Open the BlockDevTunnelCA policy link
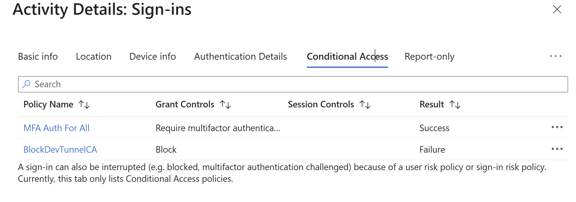 tap(60, 150)
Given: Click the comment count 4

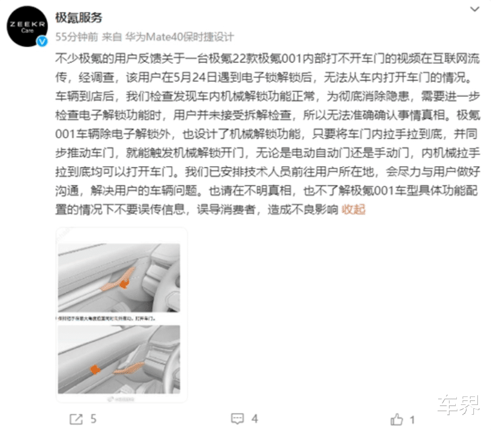Looking at the screenshot, I should (255, 419).
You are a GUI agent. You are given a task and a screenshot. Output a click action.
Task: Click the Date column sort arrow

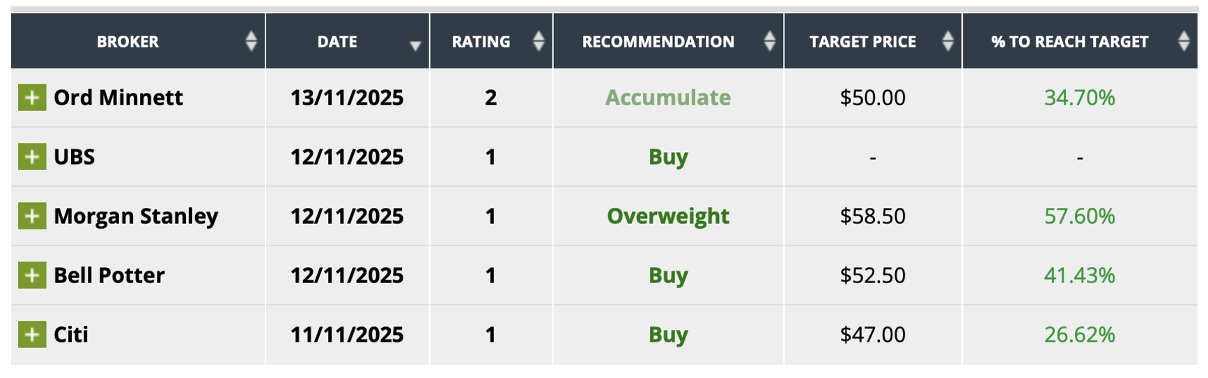415,46
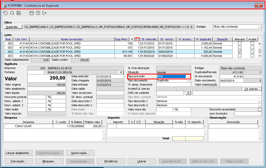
· · · · · · ·
→ The request
Lay out the data above as a Markdown table with the columns Row and Text, giving each line its own numbered row. Skip blank lines and leave the pictures out.

→ Task output
| Row | Text |
|---|---|
| 1 | Open the BlockDevTunnelCA policy link |
| 2 |  tap(60, 150) |
| 3 | Given: Click the comment count 4 |
| 4 | Looking at the screenshot, I should (255, 419). |
| 5 | You are a GUI agent. You are given a task and a screenshot. Output a click action. |
| 6 | Task: Click the Date column sort arrow |
| 7 | 415,46 |